** EXERCISE **
Reproduce the blog post about Mayim Bialik and "Frozen" below in full, word for word.

The Shmooze

Mayim Bialik Hates 'Frozen,' Jewish Girls Weep

By Anne Cohen

Oh Mayim.

Mayim, Mayim, Mayim.

Why?

In a post written for her personal blog on Kveller, Mayim Bialik has disavowed the frosty fairytale and instant cult classic that captured all our hearts this year. Yes — Mayim Bialik hates “Frozen.”

In “Why My Sons and I Hate the Movie ‘Frozen,’ the “Big Bang Theory” star and (former) favorite Jewess explains her reasons. Here they are below, with some added commentary by yours truly:

1) The Lack of Female Agency

Sure, it’s sort of hidden, but the search for a man/love/Prince is still the reigning plot line in the movie, as it is with pretty much all movies for young people which are animated. The sister’s desire to marry this guy she just met, and the other sister getting mad at her — we still have a plot about the identification of a woman being based on her desire and search to meet a man … I’ve had just enough already with this finding a man business in most every kids’ movie.”

** SOURCE DATA **
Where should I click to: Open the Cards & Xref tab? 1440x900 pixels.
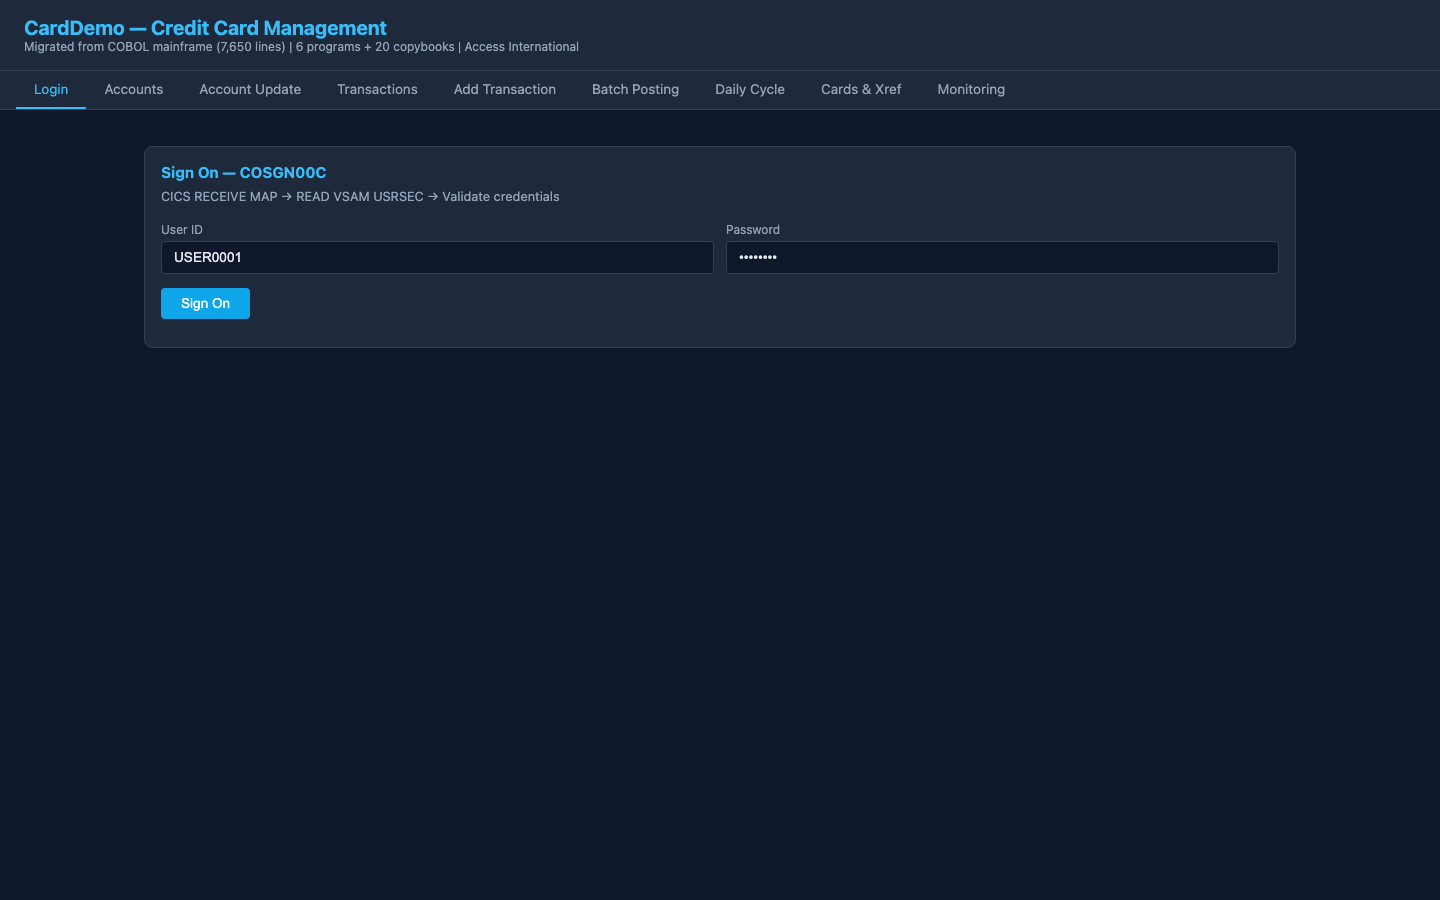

** RESPONSE BELOW **
The Shmooze

Mayim Bialik Hates 'Frozen,' Jewish Girls Weep

By Anne Cohen

Oh Mayim.

Mayim, Mayim, Mayim.

Why?

In a post written for her personal blog on Kveller, Mayim Bialik has disavowed the frosty fairytale and instant cult classic that captured all our hearts this year. Yes — Mayim Bialik hates “Frozen.”

In “Why My Sons and I Hate the Movie ‘Frozen,’ the “Big Bang Theory” star and (former) favorite Jewess explains her reasons. Here they are below, with some added commentary by yours truly:

1) The Lack of Female Agency

Sure, it’s sort of hidden, but the search for a man/love/Prince is still the reigning plot line in the movie, as it is with pretty much all movies for young people which are animated. The sister’s desire to marry this guy she just met, and the other sister getting mad at her — we still have a plot about the identification of a woman being based on her desire and search to meet a man … I’ve had just enough already with this finding a man business in most every kids’ movie.”